* [Dataset entries]:
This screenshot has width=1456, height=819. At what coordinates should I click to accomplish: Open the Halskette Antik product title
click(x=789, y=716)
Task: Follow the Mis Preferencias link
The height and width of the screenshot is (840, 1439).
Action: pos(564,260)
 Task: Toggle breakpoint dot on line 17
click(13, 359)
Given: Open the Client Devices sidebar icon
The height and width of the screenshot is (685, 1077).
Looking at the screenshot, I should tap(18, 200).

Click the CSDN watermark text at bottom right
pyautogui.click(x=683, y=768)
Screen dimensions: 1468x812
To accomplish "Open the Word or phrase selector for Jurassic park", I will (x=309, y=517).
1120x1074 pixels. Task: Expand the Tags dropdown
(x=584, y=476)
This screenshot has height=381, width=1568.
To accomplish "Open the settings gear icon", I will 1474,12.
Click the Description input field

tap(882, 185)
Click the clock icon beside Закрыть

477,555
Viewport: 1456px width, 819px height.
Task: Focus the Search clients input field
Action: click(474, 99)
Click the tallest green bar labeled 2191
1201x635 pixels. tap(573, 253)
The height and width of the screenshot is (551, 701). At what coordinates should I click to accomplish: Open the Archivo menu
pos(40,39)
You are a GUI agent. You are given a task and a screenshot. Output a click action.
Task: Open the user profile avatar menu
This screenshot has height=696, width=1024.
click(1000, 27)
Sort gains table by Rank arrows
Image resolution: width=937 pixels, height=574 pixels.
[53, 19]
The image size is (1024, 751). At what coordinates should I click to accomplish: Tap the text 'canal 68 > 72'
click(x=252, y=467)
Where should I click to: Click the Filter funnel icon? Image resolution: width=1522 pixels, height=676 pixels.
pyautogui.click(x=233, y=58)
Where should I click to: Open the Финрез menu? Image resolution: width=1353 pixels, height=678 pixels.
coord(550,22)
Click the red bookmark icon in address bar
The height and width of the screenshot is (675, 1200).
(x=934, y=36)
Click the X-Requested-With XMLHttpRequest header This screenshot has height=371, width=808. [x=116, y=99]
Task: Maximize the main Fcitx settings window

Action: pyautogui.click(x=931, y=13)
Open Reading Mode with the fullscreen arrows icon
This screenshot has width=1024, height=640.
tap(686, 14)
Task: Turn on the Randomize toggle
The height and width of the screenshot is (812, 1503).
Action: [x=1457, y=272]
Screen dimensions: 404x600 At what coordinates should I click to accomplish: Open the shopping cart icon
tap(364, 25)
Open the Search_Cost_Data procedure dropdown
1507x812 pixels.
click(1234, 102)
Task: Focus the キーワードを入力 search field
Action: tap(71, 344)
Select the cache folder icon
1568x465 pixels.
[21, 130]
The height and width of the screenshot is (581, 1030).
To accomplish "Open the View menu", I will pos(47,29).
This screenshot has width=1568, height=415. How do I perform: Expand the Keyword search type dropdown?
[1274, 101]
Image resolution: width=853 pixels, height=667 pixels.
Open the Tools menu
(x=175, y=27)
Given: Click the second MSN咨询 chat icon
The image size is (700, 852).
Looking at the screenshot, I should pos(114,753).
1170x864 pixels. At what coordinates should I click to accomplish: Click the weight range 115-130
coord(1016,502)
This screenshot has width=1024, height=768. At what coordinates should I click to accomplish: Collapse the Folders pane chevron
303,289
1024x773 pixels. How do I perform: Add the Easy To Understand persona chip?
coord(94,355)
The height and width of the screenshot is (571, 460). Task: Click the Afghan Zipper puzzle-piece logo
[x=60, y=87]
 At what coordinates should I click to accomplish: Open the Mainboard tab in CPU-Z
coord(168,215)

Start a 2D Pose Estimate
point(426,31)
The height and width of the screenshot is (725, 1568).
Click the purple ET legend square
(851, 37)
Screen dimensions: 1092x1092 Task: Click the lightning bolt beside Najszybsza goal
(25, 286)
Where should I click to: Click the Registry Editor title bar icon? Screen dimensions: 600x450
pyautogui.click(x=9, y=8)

* [Challenge]:
Swap "Open" for "Launch" in everything from the first line down to the line containing "Looking at the screenshot, I should tap(18, 200).", and give those lines again with nothing else changed.

* [Exercise response]:
This screenshot has width=1456, height=819. At what coordinates should I click to accomplish: Launch the Halskette Antik product title
click(x=789, y=716)
Task: Follow the Mis Preferencias link
The height and width of the screenshot is (840, 1439).
Action: pos(564,260)
 Task: Toggle breakpoint dot on line 17
click(13, 359)
Given: Launch the Client Devices sidebar icon
The height and width of the screenshot is (685, 1077).
Looking at the screenshot, I should tap(18, 200).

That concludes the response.